In my bedroom, I surveyed my closet. I looked good in red, that much I knew, and I pulled out the dress I’d worn to a New Year’s Eve party a few years back. In the shower, I washed my hair slowly, deliberately, and left the conditioner on an extra two minutes.

 

Dressing that night felt like a ceremony. Eyeliner, lipliner, blush. I put them on carefully, and I surveyed my face as if it were someone else’s. At seven exactly, Travis knocked on my door.
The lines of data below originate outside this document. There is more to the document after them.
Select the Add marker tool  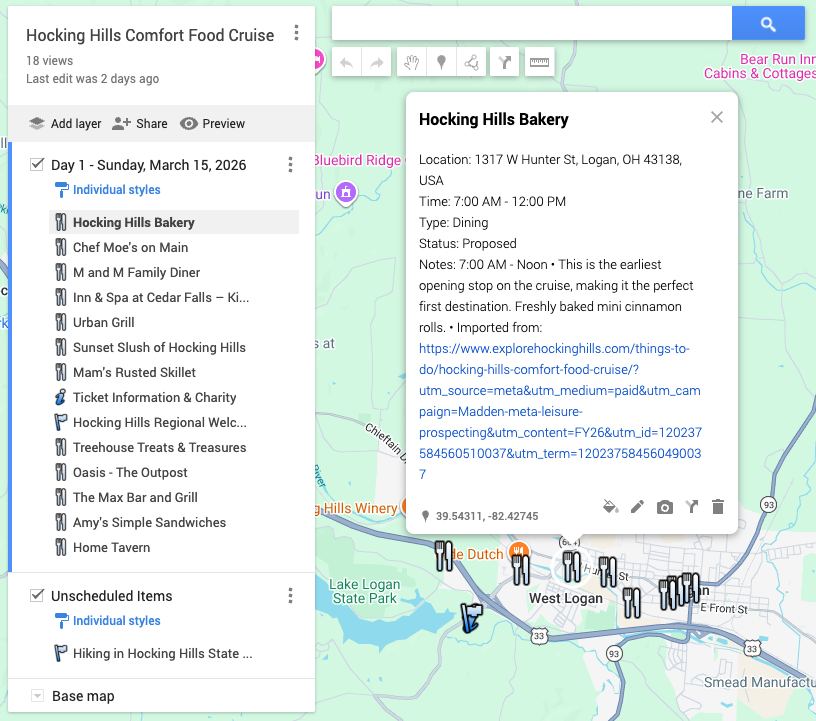click(x=441, y=61)
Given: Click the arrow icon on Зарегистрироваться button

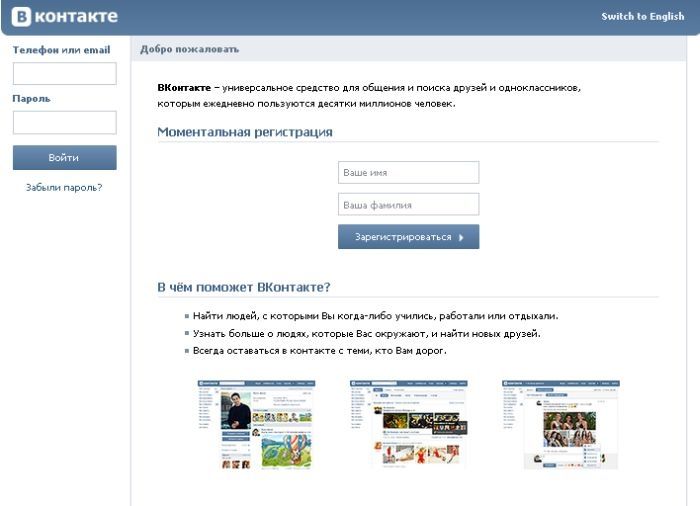Looking at the screenshot, I should tap(461, 238).
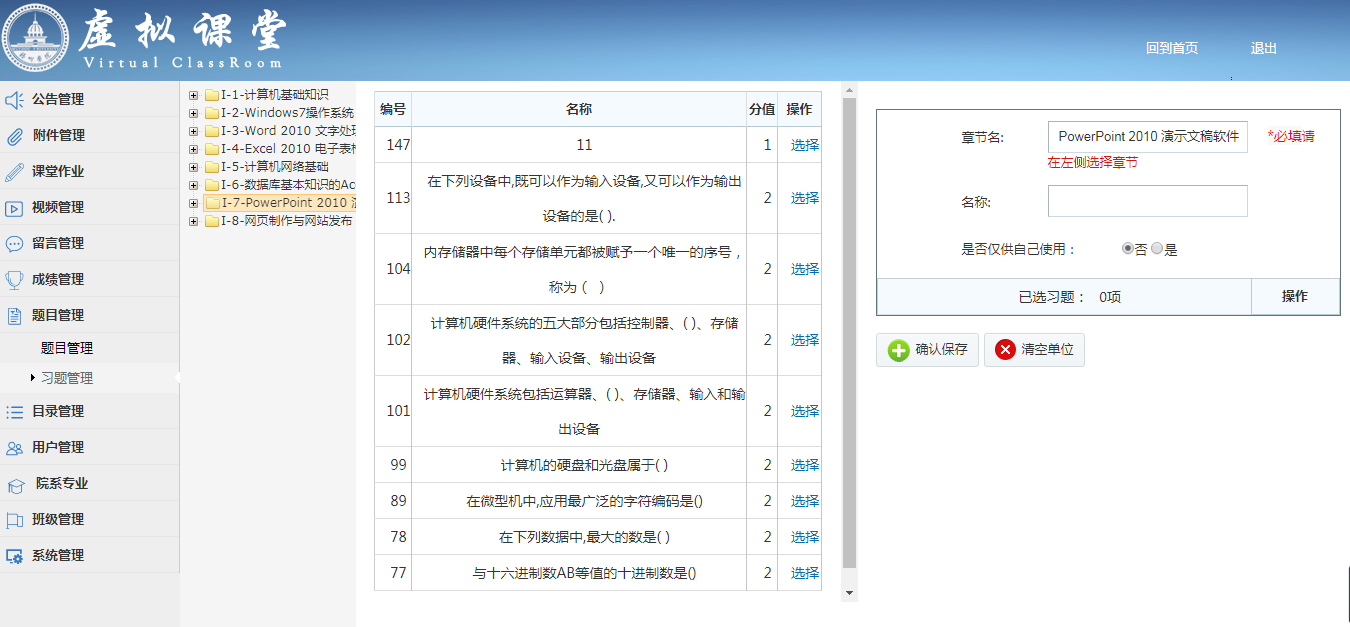Click the grade management trophy icon
The height and width of the screenshot is (627, 1350).
(x=14, y=280)
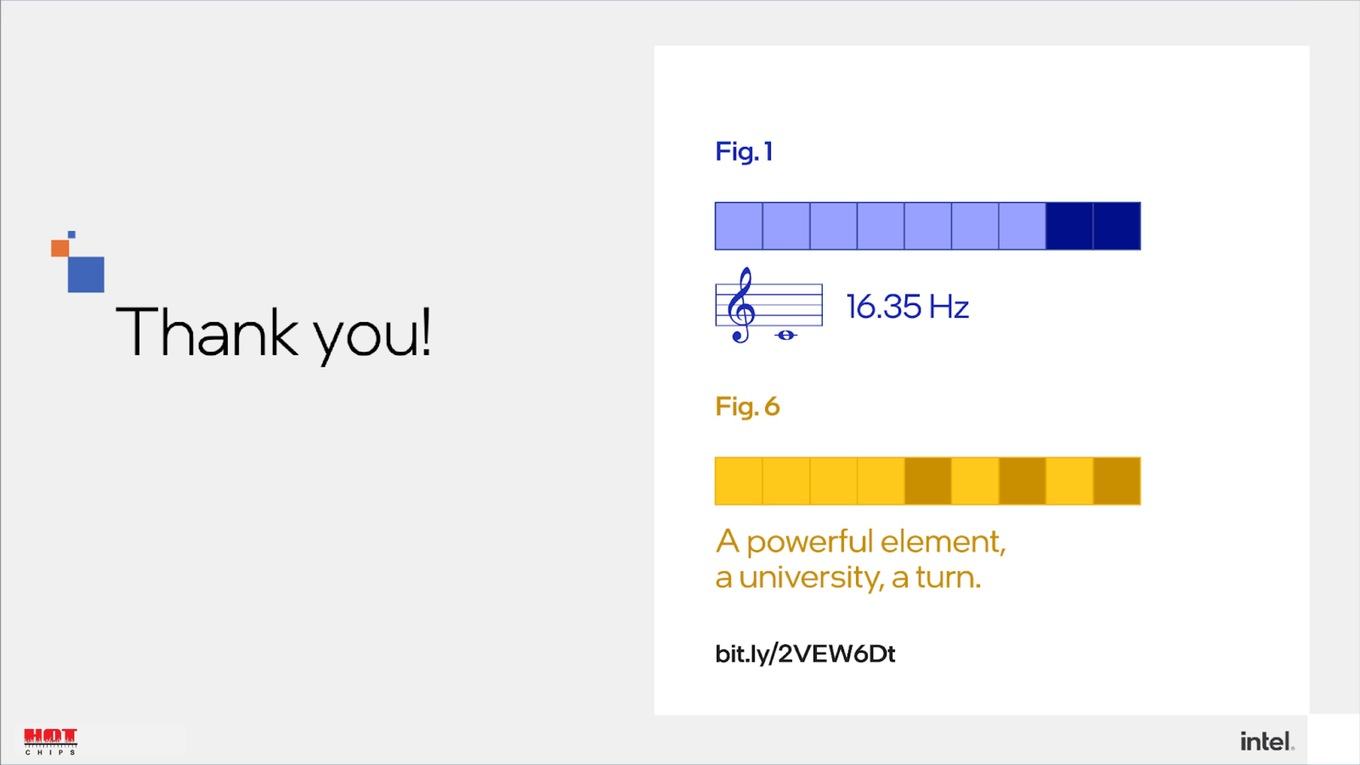Screen dimensions: 1360x765
Task: Click the first light blue square in Fig. 1
Action: 739,226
I’d put my hair up, but before I answered my door, I pulled one curl free, letting it drop beside my ear, beside my earring that flashed gold when it caught the light from the vanity.

 

“You still think about Memphis?” Travis had asked just hours before. The answer was yes, I thought about Memphis. I thought about standing on the sidewalk in this one-horse town waiting for the man I loved. When I’d gotten in his car, when he’d put his hand on my knee, everything around became royal. Even the traffic light in town had seemed like three gemstones stacked one on top of the other.

 

Travis knocked a second time. When I opened the door, he caught his breath, smoothed the fabric of his slacks, smiled. He helped me into his truck, taking my hand as he did it, and even before he asked me where I wanted to go, I think he knew we were heading to Memphis.